==== Task material

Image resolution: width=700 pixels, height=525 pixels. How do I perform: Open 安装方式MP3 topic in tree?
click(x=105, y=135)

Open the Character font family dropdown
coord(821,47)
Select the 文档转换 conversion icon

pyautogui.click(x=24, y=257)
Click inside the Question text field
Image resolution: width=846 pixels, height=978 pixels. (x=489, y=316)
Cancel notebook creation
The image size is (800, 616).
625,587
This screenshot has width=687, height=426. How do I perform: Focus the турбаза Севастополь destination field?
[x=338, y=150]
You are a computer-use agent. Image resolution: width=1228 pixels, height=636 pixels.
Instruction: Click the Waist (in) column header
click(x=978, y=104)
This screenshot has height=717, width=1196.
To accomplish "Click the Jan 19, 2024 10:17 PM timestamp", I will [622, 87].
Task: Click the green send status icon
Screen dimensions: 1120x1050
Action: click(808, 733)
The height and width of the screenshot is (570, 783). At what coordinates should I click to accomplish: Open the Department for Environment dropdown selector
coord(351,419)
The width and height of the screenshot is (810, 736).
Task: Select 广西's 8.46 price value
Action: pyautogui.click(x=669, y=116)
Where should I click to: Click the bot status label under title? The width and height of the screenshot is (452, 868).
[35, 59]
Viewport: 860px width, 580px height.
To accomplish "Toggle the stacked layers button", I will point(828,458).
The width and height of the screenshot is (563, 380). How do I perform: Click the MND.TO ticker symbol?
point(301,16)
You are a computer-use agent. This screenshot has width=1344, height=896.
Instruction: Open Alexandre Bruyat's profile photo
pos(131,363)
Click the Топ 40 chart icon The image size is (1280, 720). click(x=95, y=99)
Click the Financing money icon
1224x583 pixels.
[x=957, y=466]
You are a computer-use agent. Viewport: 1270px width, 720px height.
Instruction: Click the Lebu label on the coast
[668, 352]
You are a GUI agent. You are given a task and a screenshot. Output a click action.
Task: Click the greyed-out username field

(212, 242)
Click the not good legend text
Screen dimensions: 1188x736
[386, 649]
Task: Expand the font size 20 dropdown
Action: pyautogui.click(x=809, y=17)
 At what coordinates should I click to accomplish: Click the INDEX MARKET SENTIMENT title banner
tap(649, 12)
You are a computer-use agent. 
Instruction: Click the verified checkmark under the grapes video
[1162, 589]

========

* _What is expected_
Would you please show every line of the material above that includes the string "computer"?

* _Task solution_
You are a computer-use agent. Image resolution: width=1228 pixels, height=636 pixels.
You are a computer-use agent. This screenshot has width=1344, height=896.
You are a computer-use agent. Viewport: 1270px width, 720px height.
You are a computer-use agent. 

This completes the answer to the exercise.